I love adverts for new products where the slogan is "It's not an (insert product it obviously is here)". I'm surprised that marketing gimmick still works. Shits clearly the worlds saddest little water bottle.
 
Holy fuck us Americans are fucking COOKED. It's over.


 
I don't mind the metal containers, so much as the metal straws.
Don't even get me started. So many people I know use these, and one friend has a collapsible one. I don't know what happened to white people that they purposefully make simple things more difficult in order to alleviate nebulous guilt while being completely ineffectual or attempting to solve a problem that doesn't exist.

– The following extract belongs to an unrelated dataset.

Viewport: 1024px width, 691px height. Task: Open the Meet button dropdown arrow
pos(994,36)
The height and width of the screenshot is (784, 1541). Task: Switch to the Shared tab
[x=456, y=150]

But the consuming doesn't stop.
 
Don't even get me started. So many people I know use these, and one friend has a collapsible one. I don't know what happened to white people that they purposefully make simple things more difficult in order to alleviate nebulous guilt while being completely ineffectual or attempting to solve a problem that doesn't exist.

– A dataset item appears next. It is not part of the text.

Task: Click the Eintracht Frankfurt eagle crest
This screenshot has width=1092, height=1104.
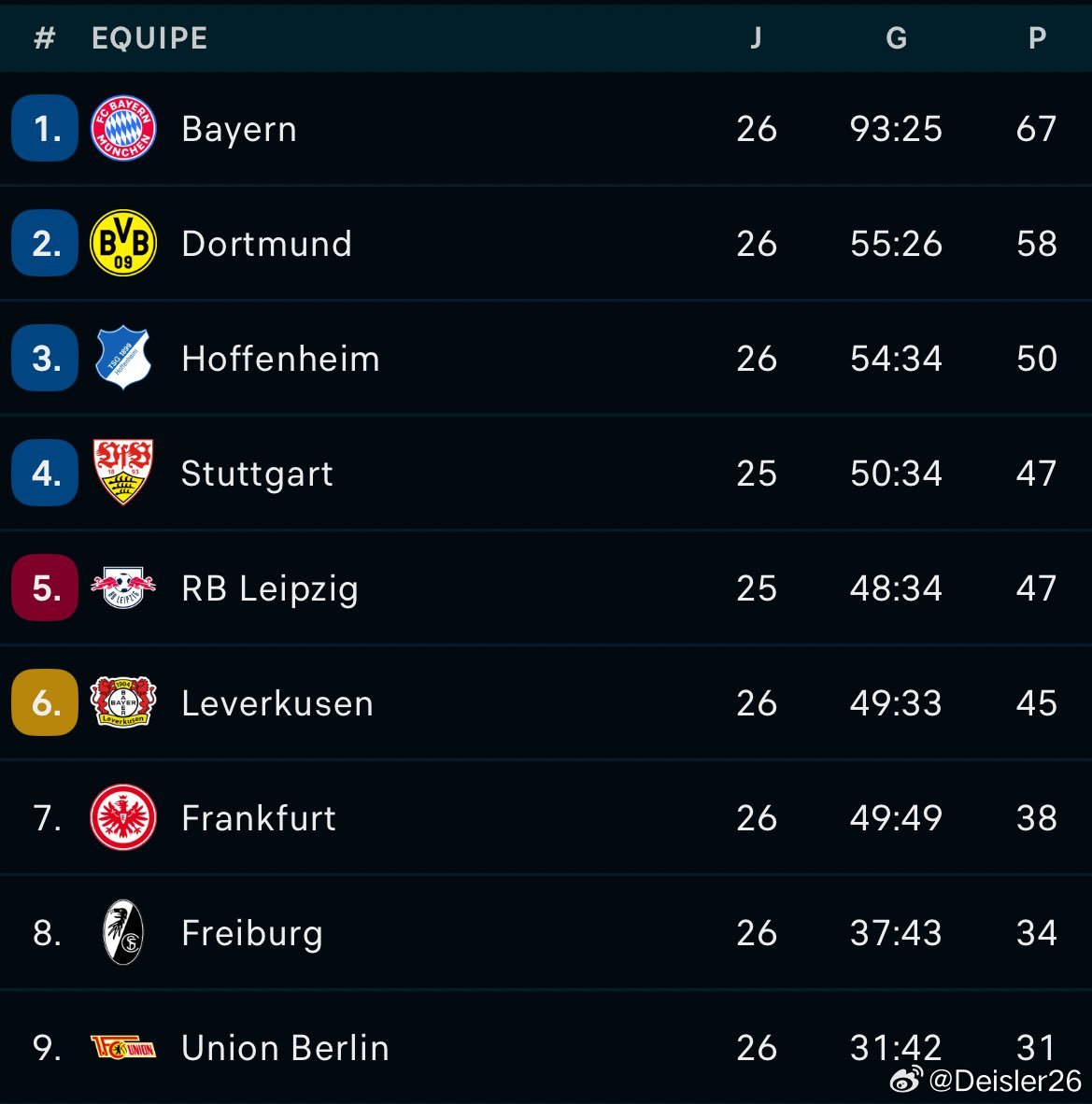Action: click(x=123, y=817)
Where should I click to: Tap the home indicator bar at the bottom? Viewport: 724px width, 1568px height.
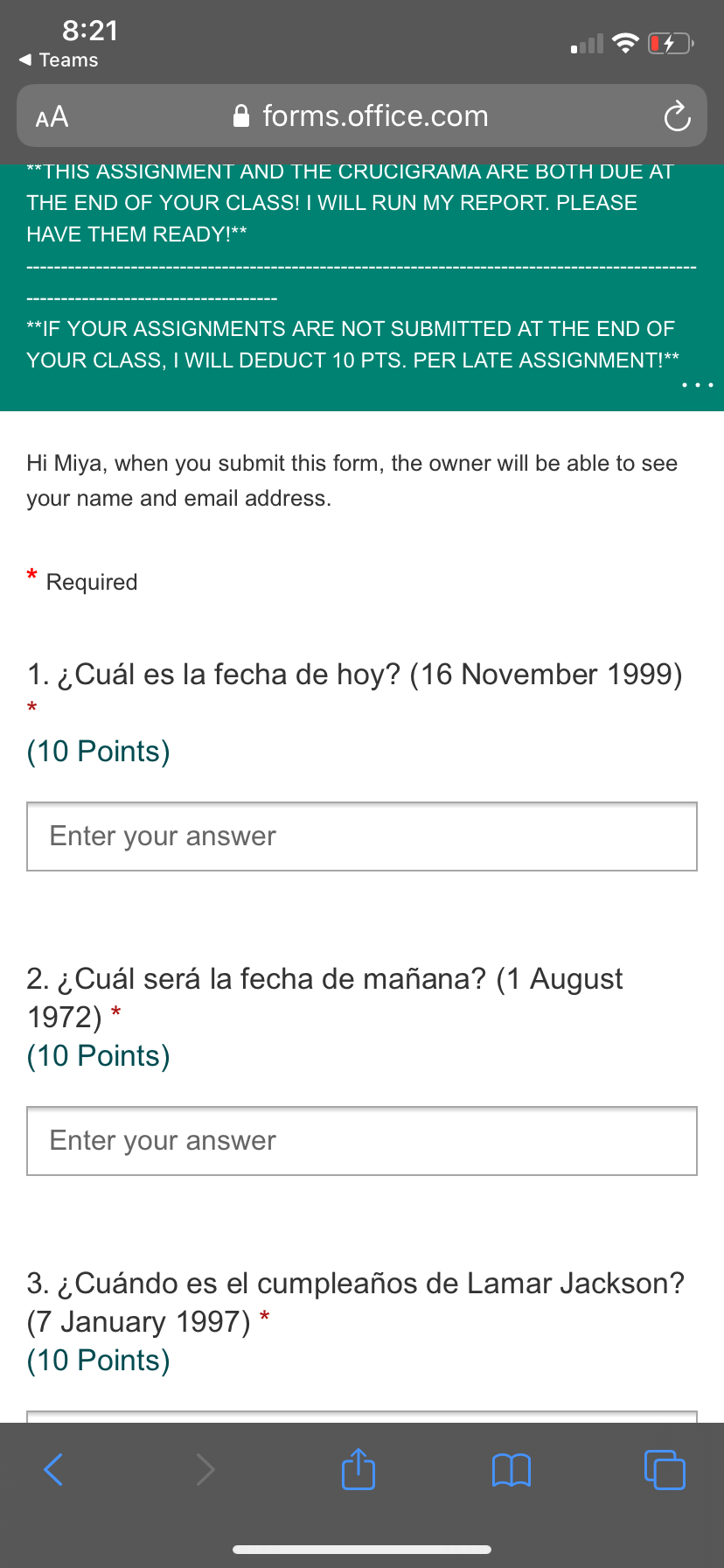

But the consuming doesn't stop.
Single use plastics were banned in my country a few years ago. Plastic cutlery has been replaced with bamboo, which is torture to me because I can't even tolerate the texture of the stuff in my hands, let alone my mouth. I've started carrying a little case of metal cutlery in my handbag whenever I go out. Generally it's a pain....

... but I absolutely love metal straws. I love that they don't collapse if you suck too hard, that you can keep stirring with them until you are finished with your drink, they don't bend or break. Not only are they infinitly better than the new paper straws that quickly get soggy and useless, they're so much better than plastic straws ever were. I love the things, they're awesome.
 
Single use plastics were banned in my country a few years ago. Plastic cutlery has been replaced with bamboo, which is torture to me because I can't even tolerate the texture of the stuff in my hands, let alone my mouth. I've started carrying a little case of metal cutlery in my handbag whenever I go out. Generally it's a pain....

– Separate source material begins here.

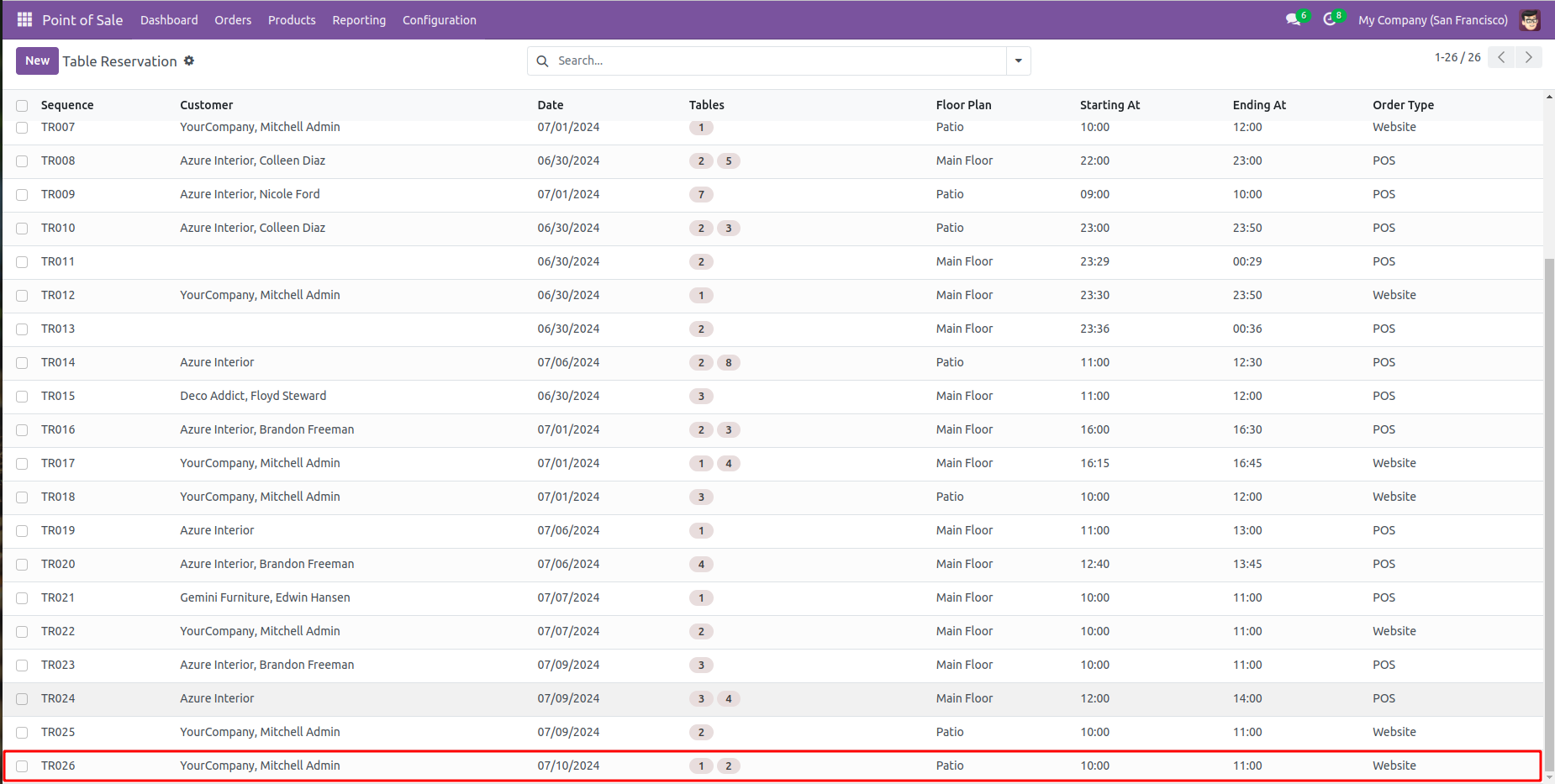Image resolution: width=1555 pixels, height=784 pixels.
Task: Check the box for TR015
Action: coord(22,397)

... but I absolutely love metal straws. I love that they don't collapse if you suck too hard, that you can keep stirring with them until you are finished with your drink, they don't bend or break. Not only are they infinitly better than the new paper straws that quickly get soggy and useless, they're so much better than plastic straws ever were. I love the things, they're awesome.
Forgive me for not seeing the appeal - I rarely use straws, especially since I stopped consuming soda ages ago. I just get grossed out watching a friend fish one out of her purse, undo the drawstring of its pouch and then give it a suspicious look before jamming it into her water bottle. "I think I cleaned it, anyway..."
 
Forgive me for not seeing the appeal - I rarely use straws, especially since I stopped consuming soda ages ago. I just get grossed out watching a friend fish one out of her purse, undo the drawstring of its pouch and then give it a suspicious look before jamming it into her water bottle. "I think I cleaned it, anyway..."
I always clean mine after use. It lives in a plastic case with my metal cutlery. I have a great weakness for frozen beverages like slushies, frozen soft drinks, frappes, smoothies etc and will often indulge when I'm out and about, and that's when I'll use my metal straw as it's very difficult to drink a frozen beverage without one. I never use a straw for normal beverages, water, soft drink, juice etc. Jamming a straw into a water bottle really feels unnecessary to me.
 
The audience for this guy must be thinking what we're thinking... what a fucking lunatic.

I simply cannot, and will not, imagine people unironically enjoying this dude and thinking, "what a tasty looking combo, I'll try that myself."
he's doing the tiktok female performance of responding to criticism with a passive aggressive little dance and repeating his behavior even harder

i don't think they're able to even think of what the response to that would be
its not for the viewer, its for their own ego
 
Why is it so hard for some people to just drink water? Does everything need to be neon colored and tasting like a spoonful of sugar for people just to not feel thirsty? I know he's probably playing it up for the video but who actually wants their water to taste like candy?! It's such a massive overindulgence.